> **Supplied material**:
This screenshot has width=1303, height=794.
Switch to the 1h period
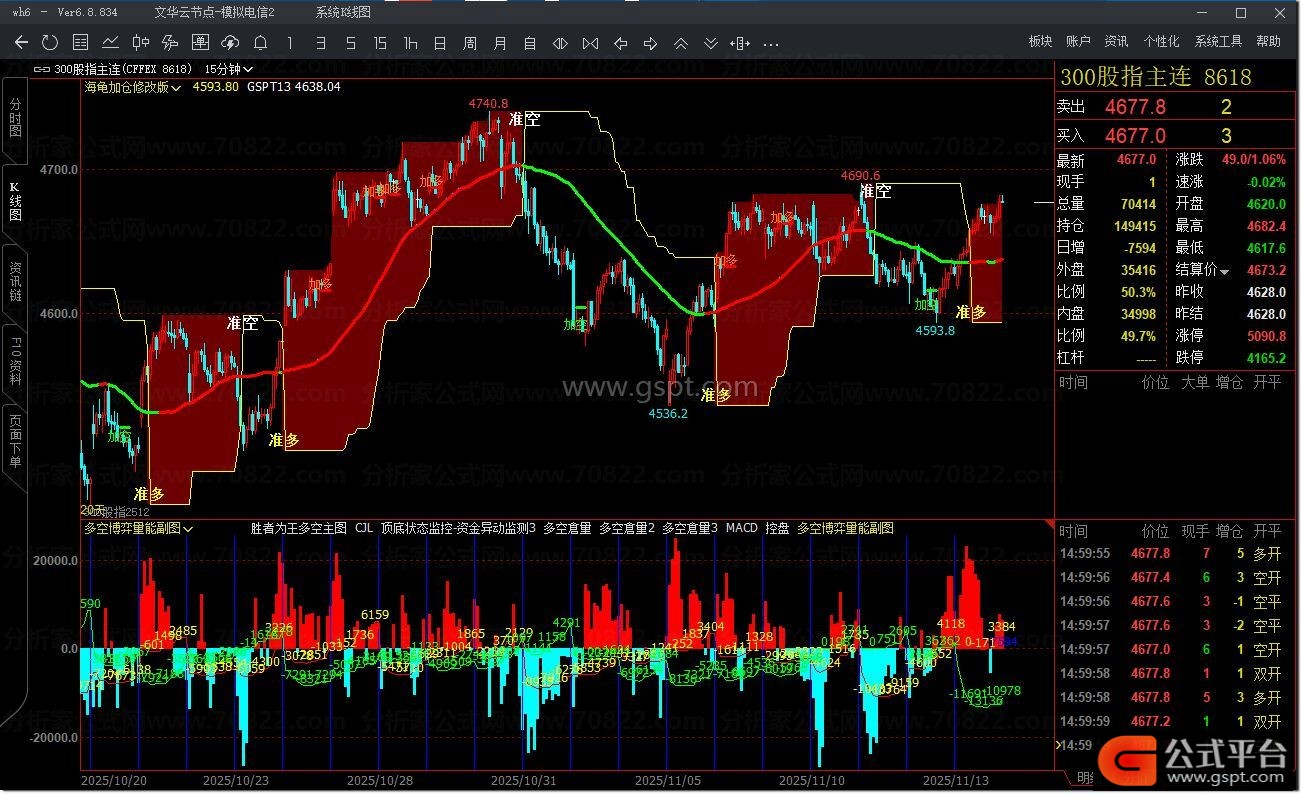click(x=410, y=43)
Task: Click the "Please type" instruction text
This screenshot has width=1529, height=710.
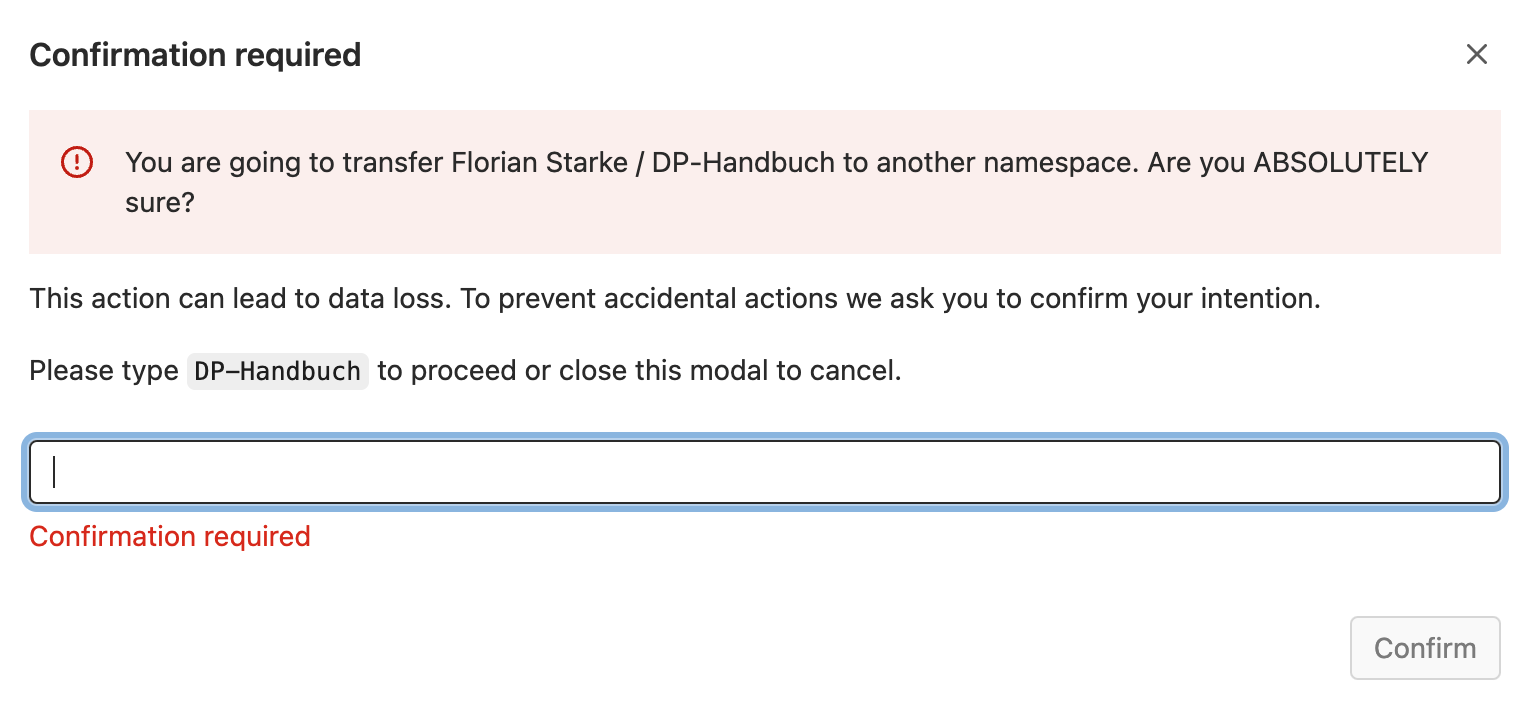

> **What is needed**: Render every line of the entries above as a Markdown table with two columns, Row and Entry text. Number the rows, skip blank lines, and leave the pictures out.

> **Result for this task**:
| Row | Entry text |
|---|---|
| 1 | This screenshot has width=1303, height=794. |
| 2 | Switch to the 1h period |
| 3 | click(x=410, y=43) |
| 4 | Task: Click the "Please type" instruction text |
| 5 | This screenshot has width=1529, height=710. |